ドス君が僕に触れる度、壊れそうな物を扱う程丁寧な其の触り方に。そうかと思えば確実に僕を絶頂に至らせる事を目的とした執拗くてねちっこい愛撫に。――気付けば、僕を視て居る其の瞳の優しさに。
「……せめて、思慕って云って欲しかったな」
――僕はドス君の事が好きなんだって。
ずっと隠し通す心算だったこんな感情。終わりはもう近い、君と過ごせる時間は指折り数えた方が早い程。
僕は今度の計画で死ぬ。完全な自由を手にする為に。
ドス君が僕の中から居なくなって、ドス君が僕から離れて行ったので、僕はゆっくりと寝台から身体を起こす。今日も混沌、おまけに身体の中は未だ熱い。ドス君はもう僕の中に居ないのに、ドス君の残滓が僕の中に未だ残って居て、起き上がって体勢を変えようとするだけで僕の中で其の存在を主張した。

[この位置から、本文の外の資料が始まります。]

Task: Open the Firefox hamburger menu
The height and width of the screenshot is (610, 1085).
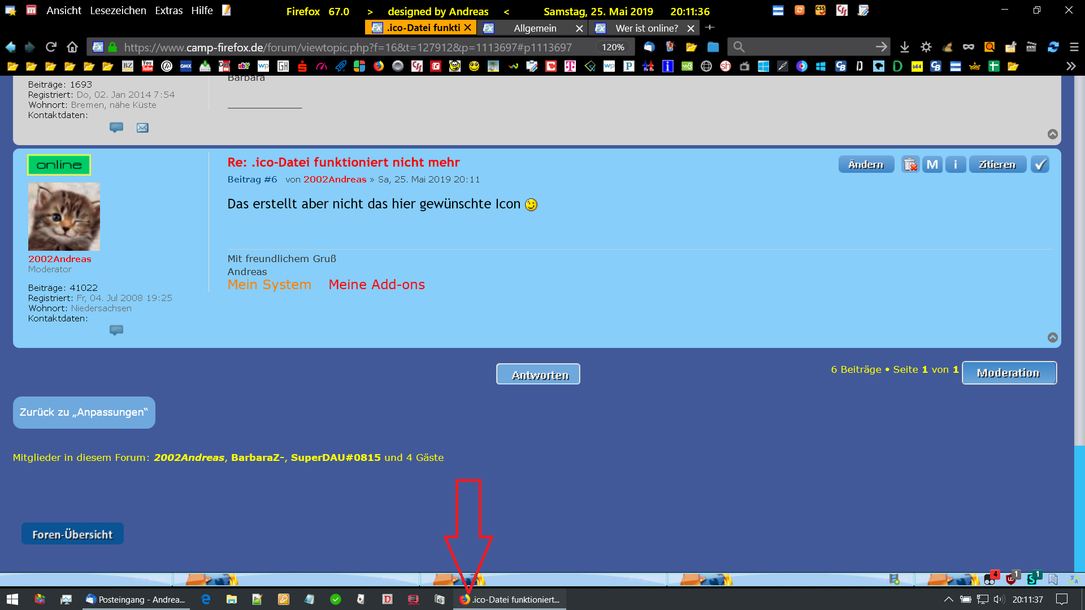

「先に手を出して来たのはドス君の方じゃないか。厭がる私を無理矢理組み伏せてあんな事やそんな事」
「だから?」
気付けば再び、僕は天井とドス君の顔を見上げていた。ドス君の片手は僕の肩を押して、僕は再び寝具に沈められる。
――ねえ如何して、ドス君。
「貴方への劣情を抱いたから蹂躙したいと思う事の何が間違って居るんです?」
「んー、蹂躙という|単語選択《ワードチョイス》☆」
其の言葉は嬉しいと云うより苦しくて。ドス君も僕の事を愛して居るんだって実感する度に――。
両腕を伸ばしてドス君の首へと絡ませる。引き寄せて、其の紫水晶の瞳が近付いて来ると目蓋を伏せて唇を重ねる。
――死ねなくなるから。君への想いが募り過ぎて。